**Work required**
Find the word "with" in the listing below, then return every line it appears in.

::::

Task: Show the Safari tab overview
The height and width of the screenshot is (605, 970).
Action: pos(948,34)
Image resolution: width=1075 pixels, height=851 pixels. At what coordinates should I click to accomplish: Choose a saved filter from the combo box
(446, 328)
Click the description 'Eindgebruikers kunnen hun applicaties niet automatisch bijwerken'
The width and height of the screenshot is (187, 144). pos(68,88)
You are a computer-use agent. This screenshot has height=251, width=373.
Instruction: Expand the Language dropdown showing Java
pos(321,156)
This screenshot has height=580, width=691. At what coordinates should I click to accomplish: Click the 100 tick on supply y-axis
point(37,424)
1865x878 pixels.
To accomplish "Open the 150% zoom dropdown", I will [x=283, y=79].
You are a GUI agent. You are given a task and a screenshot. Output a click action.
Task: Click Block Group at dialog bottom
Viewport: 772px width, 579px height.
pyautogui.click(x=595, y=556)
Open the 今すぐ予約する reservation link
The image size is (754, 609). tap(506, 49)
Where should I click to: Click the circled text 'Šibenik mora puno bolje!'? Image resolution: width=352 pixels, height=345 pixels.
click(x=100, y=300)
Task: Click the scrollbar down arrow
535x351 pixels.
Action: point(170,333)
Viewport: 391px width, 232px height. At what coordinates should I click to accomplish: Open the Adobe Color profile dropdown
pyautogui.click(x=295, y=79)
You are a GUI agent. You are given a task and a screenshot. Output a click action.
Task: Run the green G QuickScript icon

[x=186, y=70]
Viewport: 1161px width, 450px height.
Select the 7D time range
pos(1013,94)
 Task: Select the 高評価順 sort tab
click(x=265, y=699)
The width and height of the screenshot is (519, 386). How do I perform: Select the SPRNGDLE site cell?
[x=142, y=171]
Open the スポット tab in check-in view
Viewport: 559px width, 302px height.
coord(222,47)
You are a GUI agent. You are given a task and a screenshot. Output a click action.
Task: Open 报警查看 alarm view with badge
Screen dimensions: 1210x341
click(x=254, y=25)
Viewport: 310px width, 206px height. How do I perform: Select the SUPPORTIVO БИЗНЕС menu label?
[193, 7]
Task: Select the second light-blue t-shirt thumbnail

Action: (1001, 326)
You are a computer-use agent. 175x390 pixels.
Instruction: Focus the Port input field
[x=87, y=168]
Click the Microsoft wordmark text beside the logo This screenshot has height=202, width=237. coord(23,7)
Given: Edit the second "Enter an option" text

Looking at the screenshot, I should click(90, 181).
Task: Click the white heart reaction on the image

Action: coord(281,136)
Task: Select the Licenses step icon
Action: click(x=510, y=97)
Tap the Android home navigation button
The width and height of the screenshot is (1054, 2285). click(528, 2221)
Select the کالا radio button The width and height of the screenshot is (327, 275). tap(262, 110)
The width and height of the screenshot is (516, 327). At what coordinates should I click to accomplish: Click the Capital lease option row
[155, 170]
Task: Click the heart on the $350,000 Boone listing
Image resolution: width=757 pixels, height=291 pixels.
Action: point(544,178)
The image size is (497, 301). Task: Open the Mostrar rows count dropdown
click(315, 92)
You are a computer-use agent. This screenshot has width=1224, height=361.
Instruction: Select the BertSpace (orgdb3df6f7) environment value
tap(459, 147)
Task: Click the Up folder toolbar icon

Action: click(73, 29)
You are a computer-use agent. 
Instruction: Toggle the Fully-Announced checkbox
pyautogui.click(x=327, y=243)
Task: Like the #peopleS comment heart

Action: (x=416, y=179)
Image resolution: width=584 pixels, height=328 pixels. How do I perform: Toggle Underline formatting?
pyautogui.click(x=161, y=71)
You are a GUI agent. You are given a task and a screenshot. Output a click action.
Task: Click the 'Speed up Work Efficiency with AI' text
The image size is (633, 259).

::::

**Finished task**
Task: Open 报警查看 alarm view with badge
Task: Click the 'Speed up Work Efficiency with AI' text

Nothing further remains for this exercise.